Time to do what comic book stores do best.
PLEASE NOTE: What follows is not a series of capsule reviews but an annotated selection of items listed by Diamond Comic Distributors for release to comic book retailers in North America on the particular Wednesday identified in the column title above. Be aware that some of these comics may be published by Fantagraphics Books, the entity which also administers the posting of this column, and that I also run a podcast with an employee of Nobrow Press. Not every listed item will necessarily arrive at every comic book retailer, in that some items may be delayed and ordered quantities will vary. I have in all likelihood not read any of the comics listed below, in that they are not yet released as of the writing of this column, nor will I necessarily read or purchase every item identified; THIS WEEK IN COMICS! reflects only what I find to be potentially interesting. You could always just buy nothing.
The Artist: Unless I’ve missed something — and I never miss anything, I am always right about everything, forever — this is the first product of the new distribution deal between the respected UK art comics publisher Breakdown Press and Seattle’s own Fantagraphics, for the purposes of affording Breakdown’s wares greater access to comic book stores. They’re starting with a strong one – this 64-page collection of Vice.com webcomics by Anna Haifisch popped up on a number of Best of 2016 lists, presumably due to its alternately droll and surreal glimpses into the unglamorous process of being alive in the art-making scene, though often it’s just stories of awkwardness and forced amusement that could occur among any group of young people. Very delicate and funny drawing; $19.99.

Material:
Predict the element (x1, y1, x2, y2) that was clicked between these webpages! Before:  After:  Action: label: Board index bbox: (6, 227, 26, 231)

Set task A:
Answer these questions from the comics column:
(i) Which company lists the items for release to comic book retailers in North America?
(ii) How many pages long is the collection titled The Artist?
(iii) Which publisher administers the posting of the column?
Set task B: Rewrite the paragraph of the comics column that begins "PLEASE NOTE: What follows" as a brief bulleted list that keeps its main facts.
Set task C: According to the comics column, why has the writer in all likelihood not read any of the comics listed?
Rely solely on the comics column for every answer.

Solution A:
(i) Diamond Comic Distributors
(ii) 64 pages
(iii) Fantagraphics Books

Solution B:
- The column is an annotated selection of items, not a series of capsule reviews.
- The items are listed by Diamond Comic Distributors for release to North American comic book retailers on the Wednesday named in the column title.
- Some comics may be published by Fantagraphics Books, which also administers the posting of the column, and the writer runs a podcast with a Nobrow Press employee.
- Not every item will necessarily reach every retailer, since some may be delayed and ordered quantities will vary.
- The writer has likely not read the listed comics and will not necessarily read or buy every item.
- The column reflects only what the writer finds potentially interesting.
- Readers could always buy nothing.

Solution C: The writer has likely not read them because the comics have not yet been released at the time the column is written.